Geschichte erleben Einblicke in die Stasi-Burg

red
Das Gebäude wurde Mitte der 1970er Jahre errichtet. Hier befanden sich die Dienstzimmer des letzten Stasi-Bezirkschefs, Gerhard Lange. Foto: Bundesarchiv

Zwei Geländeführungen finden am Donnerstag, 8. Dezember, um 11 und um 14 Uhr auf dem ehemaligen Stasi-Gelände in Suhl statt. Außerdem wird eine Bürgerberatung angeboten.

Die Stasi-Bezirksverwaltung befand sich bis zur friedlichen Revolution auf dem Suhler Hofleiten-Plateau und thronte wie eine Trutzburg über der Stadt. Am 4. und 5. Dezember 1989 besetzten couragierte Bürger die Gebäude mit dem Ziel, die Vernichtung der Akten zu stoppen.
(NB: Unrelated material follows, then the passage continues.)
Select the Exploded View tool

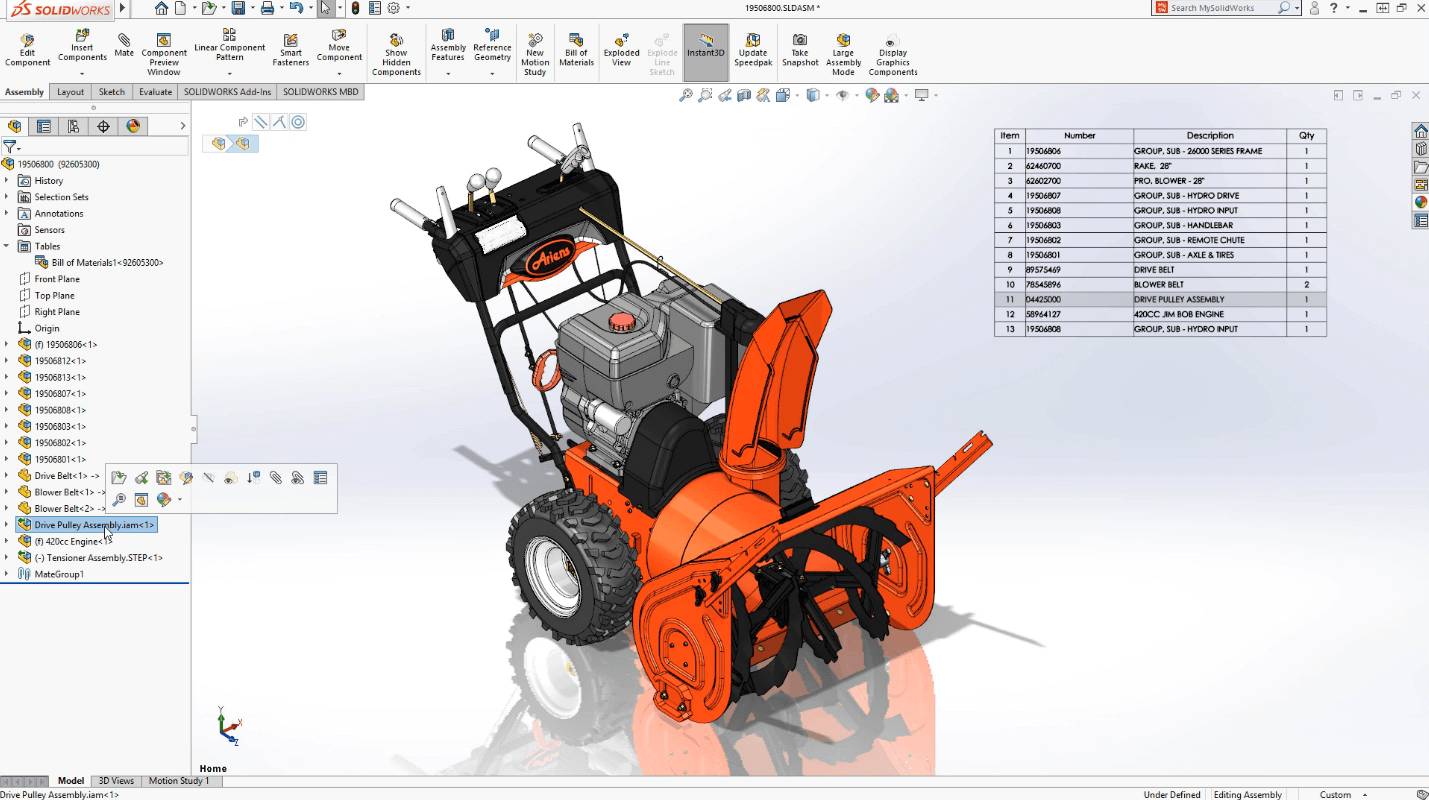click(621, 49)

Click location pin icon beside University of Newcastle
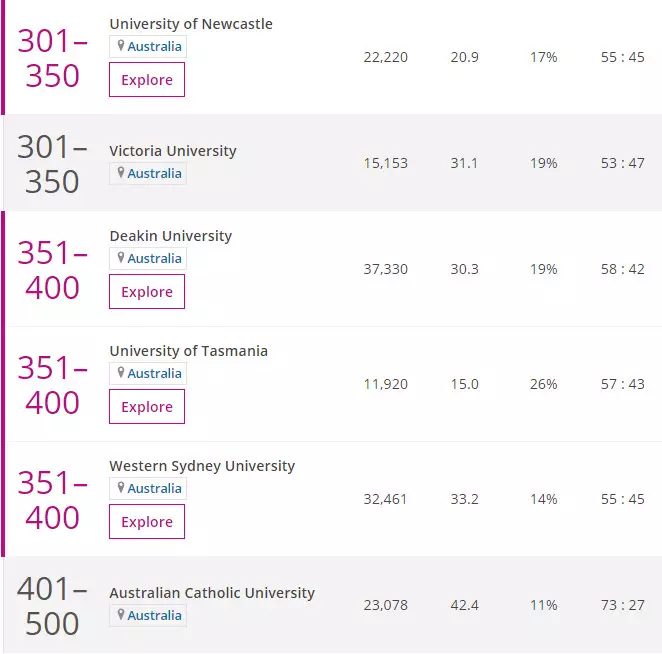coord(121,47)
In der gemeinsamen Veranstaltung des Stasi-Unterlagen-Archivs Suhl und der Thüringer Landesbeauftragen zur Aufarbeitung der SED-Diktatur (ThLA) werden am 8. Dezember zwei Geländeführungen – um 11 Uhr und um 14 Uhr - angeboten, teilt Nancy Nowik, kommissarische Leiterin des Stasi-Unterlagen-Archivs, mit. Anhand ausgewählter Unterlagen und Fotografien zeichnet Historiker Sascha Münzel die Entwicklung der Suhler Stasi-Burg nach und stellt die Nutzung einzelner Gebäudeteile vor. Zudem erinnert Anke Geier (ThLA) an die wesentlichen Ereignisse der friedlichen Revolution 1989/90 in Südthüringen. Für Interessierte gibt es kostenlose Dokumentenhefte und Informationsbroschüren. Es wird an diesem Tag von 9 bis 15 Uhr außerdem eine Bürgerberatung sowie Beratung zur Antragstellung auf Einsicht in die Stasi-Unterlagen angeboten.

Die Veranstaltung findet im Behördenzentrum-Haus 5 (ehemalige Kantine) Hölderlinstraße 1 statt, der Eintritt ist frei.